From my point of view Nike is the best brand. They’re doing very well in terms of communication but their content and e-commerce is outstanding. They are only producing engaging content to activate people – they do this globally when relevant or locally. Apart from that, they’re selling an experience of building your product – and customers can find it only on the website of Nike in my opinion.
How do you see Live Shopping evolving in the next 5 years?
I think it has already evolved a lot. It’s kind of the same principle like you would watch home shopping tv channels back in the days from The States. Nowadays the platform is so much more modern but I think it will become more reactive. It could also be an add-on to existing platforms but it depends on the products and the price of the products you’re selling. We’re changing and evolving the old way of selling through new channels like Live Video Shopping and this will continue to expand. It’s reducing the time customers spend to find products they want to purchase, because they can do it from the comfort of their homes.
Do clients from VMLY&R request video more now than a few years ago?
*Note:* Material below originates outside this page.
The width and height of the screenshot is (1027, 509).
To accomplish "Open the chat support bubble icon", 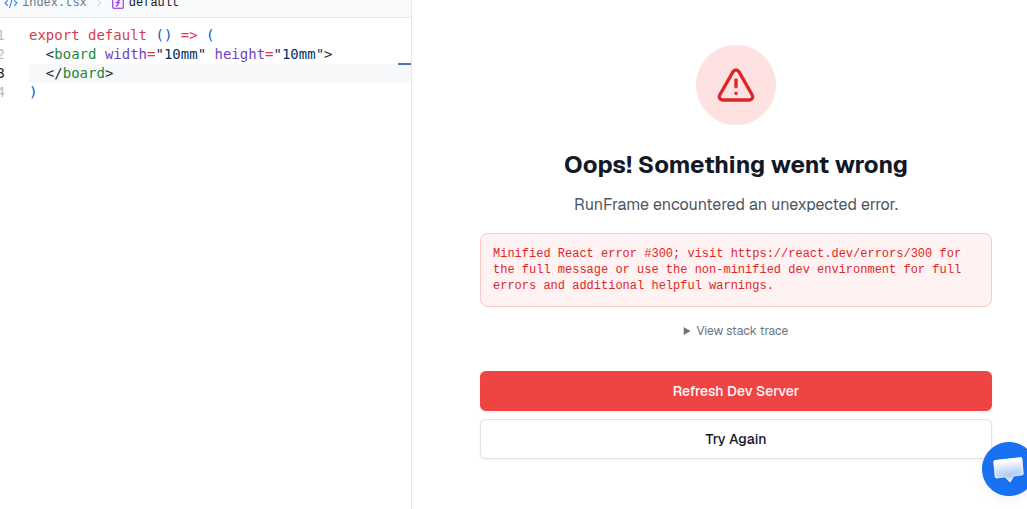I will tap(1006, 469).
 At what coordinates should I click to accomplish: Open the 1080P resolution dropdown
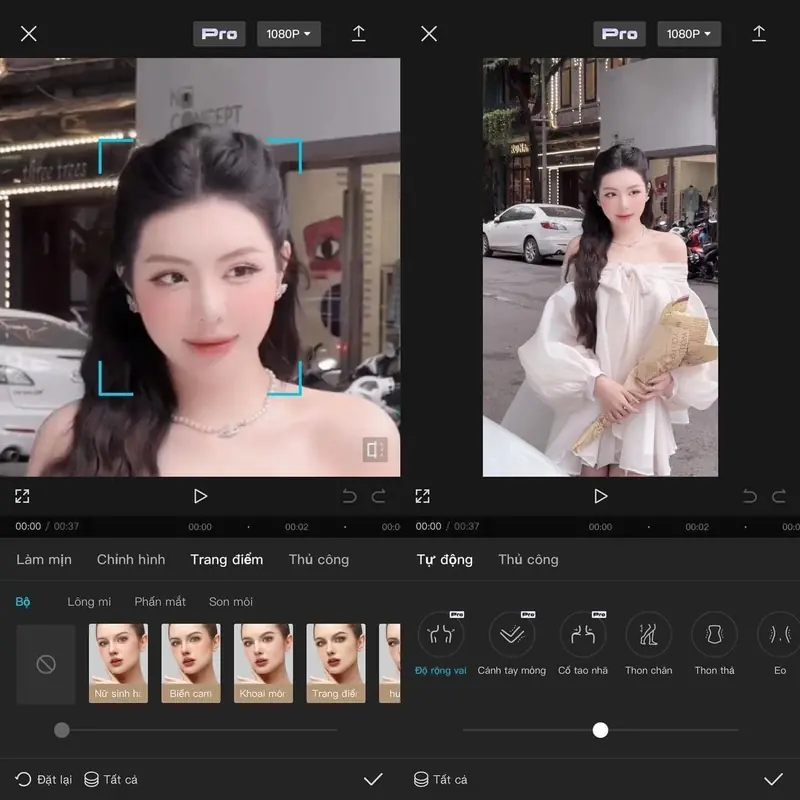288,33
Yes, definitely. The pandemic has changed the minds of consumers a lot. The video consumption is higher than three years ago and 90% of the content we are creating is video related. Therefore, we’re fully focused on video. All the data we have about video consumption is always going up. We’re the ones advising clients to use video, when it’s relevant obviously. For example Zespri, the kiwi brand, wanted brand relevance. With only an image it’s very hard to show that, but with video demonstrations on how to consume kiwis in different ways – it’s more activating. We as an agency need to figure out why the consumer is going to dedicate more than three seconds to this brand. That ‘why’ is where we see which kind of content we need to produce in order to get the attention of potential buyers. Video is helping out a lot.
Where do you get your inspiration for your content?
We start by asking our network if they have faced similar challenges. Also, the creative side of our agency constantly follows a lot of blogs, vlogs, talks and anything else related to the subject we need to know more about. Our tech department is in contact with trend watchers to know what’s coming so we can advise our clients about where the future is headed regarding specific topics. We want to be one step ahead of the crowd – it’s our differentiation point. That’s how we position ourselves and video will continue to play a big part of that.